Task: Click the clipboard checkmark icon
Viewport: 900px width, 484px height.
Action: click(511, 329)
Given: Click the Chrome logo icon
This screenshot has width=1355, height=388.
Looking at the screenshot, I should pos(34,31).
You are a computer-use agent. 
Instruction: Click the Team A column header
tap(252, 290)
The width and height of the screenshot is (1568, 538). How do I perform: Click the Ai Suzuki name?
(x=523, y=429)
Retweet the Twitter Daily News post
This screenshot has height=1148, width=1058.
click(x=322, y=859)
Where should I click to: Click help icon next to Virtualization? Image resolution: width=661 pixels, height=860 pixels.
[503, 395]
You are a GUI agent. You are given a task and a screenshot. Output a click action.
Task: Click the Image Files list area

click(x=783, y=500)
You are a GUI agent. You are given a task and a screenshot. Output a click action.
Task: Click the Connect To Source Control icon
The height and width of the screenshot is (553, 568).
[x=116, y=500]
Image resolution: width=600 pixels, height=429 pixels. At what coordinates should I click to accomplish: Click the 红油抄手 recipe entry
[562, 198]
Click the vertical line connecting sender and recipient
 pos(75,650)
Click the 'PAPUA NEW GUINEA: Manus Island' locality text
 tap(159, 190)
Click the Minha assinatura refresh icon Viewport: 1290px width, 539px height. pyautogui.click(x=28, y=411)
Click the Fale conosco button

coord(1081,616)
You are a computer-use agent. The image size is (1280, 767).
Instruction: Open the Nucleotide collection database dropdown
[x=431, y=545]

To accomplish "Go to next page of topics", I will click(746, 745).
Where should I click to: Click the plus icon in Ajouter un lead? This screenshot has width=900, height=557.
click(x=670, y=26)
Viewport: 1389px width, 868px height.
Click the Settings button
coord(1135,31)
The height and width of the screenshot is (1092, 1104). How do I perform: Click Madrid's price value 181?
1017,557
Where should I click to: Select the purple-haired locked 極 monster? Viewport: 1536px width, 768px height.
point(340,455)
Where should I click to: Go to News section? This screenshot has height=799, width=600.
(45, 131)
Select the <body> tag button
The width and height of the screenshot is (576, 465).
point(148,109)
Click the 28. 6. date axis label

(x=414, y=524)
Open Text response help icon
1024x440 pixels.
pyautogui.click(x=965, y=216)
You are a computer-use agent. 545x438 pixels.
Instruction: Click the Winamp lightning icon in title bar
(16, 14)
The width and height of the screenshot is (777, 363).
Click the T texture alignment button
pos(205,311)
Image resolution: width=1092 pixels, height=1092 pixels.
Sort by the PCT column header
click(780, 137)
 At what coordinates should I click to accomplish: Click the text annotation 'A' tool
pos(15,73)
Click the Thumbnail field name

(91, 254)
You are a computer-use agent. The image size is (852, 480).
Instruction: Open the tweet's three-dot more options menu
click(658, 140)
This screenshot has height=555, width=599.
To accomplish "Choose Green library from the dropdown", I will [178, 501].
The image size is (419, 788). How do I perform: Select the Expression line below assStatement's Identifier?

..........

▶ WORK REQUIRED:
Quote each line above in full, word for word.

▶ ANSWER TO THIS TASK:
Task: Click the clipboard checkmark icon
Viewport: 900px width, 484px height.
Action: click(511, 329)
Given: Click the Chrome logo icon
This screenshot has width=1355, height=388.
Looking at the screenshot, I should pos(34,31).
You are a computer-use agent. 
Instruction: Click the Team A column header
tap(252, 290)
The width and height of the screenshot is (1568, 538). How do I perform: Click the Ai Suzuki name?
(x=523, y=429)
Retweet the Twitter Daily News post
This screenshot has height=1148, width=1058.
click(x=322, y=859)
Where should I click to: Click help icon next to Virtualization? Image resolution: width=661 pixels, height=860 pixels.
[503, 395]
You are a GUI agent. You are given a task and a screenshot. Output a click action.
Task: Click the Image Files list area

click(x=783, y=500)
You are a GUI agent. You are given a task and a screenshot. Output a click action.
Task: Click the Connect To Source Control icon
The height and width of the screenshot is (553, 568).
[x=116, y=500]
Image resolution: width=600 pixels, height=429 pixels. At what coordinates should I click to accomplish: Click the 红油抄手 recipe entry
[562, 198]
Click the vertical line connecting sender and recipient
 pos(75,650)
Click the 'PAPUA NEW GUINEA: Manus Island' locality text
 tap(159, 190)
Click the Minha assinatura refresh icon Viewport: 1290px width, 539px height. pyautogui.click(x=28, y=411)
Click the Fale conosco button

coord(1081,616)
You are a computer-use agent. The image size is (1280, 767).
Instruction: Open the Nucleotide collection database dropdown
[x=431, y=545]

To accomplish "Go to next page of topics", I will click(746, 745).
Where should I click to: Click the plus icon in Ajouter un lead? This screenshot has width=900, height=557.
click(x=670, y=26)
Viewport: 1389px width, 868px height.
Click the Settings button
coord(1135,31)
The height and width of the screenshot is (1092, 1104). How do I perform: Click Madrid's price value 181?
1017,557
Where should I click to: Select the purple-haired locked 極 monster? Viewport: 1536px width, 768px height.
point(340,455)
Where should I click to: Go to News section? This screenshot has height=799, width=600.
(45, 131)
Select the <body> tag button
The width and height of the screenshot is (576, 465).
point(148,109)
Click the 28. 6. date axis label

(x=414, y=524)
Open Text response help icon
1024x440 pixels.
pyautogui.click(x=965, y=216)
You are a computer-use agent. 545x438 pixels.
Instruction: Click the Winamp lightning icon in title bar
(16, 14)
The width and height of the screenshot is (777, 363).
Click the T texture alignment button
pos(205,311)
Image resolution: width=1092 pixels, height=1092 pixels.
Sort by the PCT column header
click(780, 137)
 At what coordinates should I click to accomplish: Click the text annotation 'A' tool
pos(15,73)
Click the Thumbnail field name

(91, 254)
You are a computer-use agent. The image size is (852, 480).
Instruction: Open the tweet's three-dot more options menu
click(658, 140)
This screenshot has height=555, width=599.
To accomplish "Choose Green library from the dropdown", I will [178, 501].
The image size is (419, 788). How do I perform: Select the Expression line below assStatement's Identifier?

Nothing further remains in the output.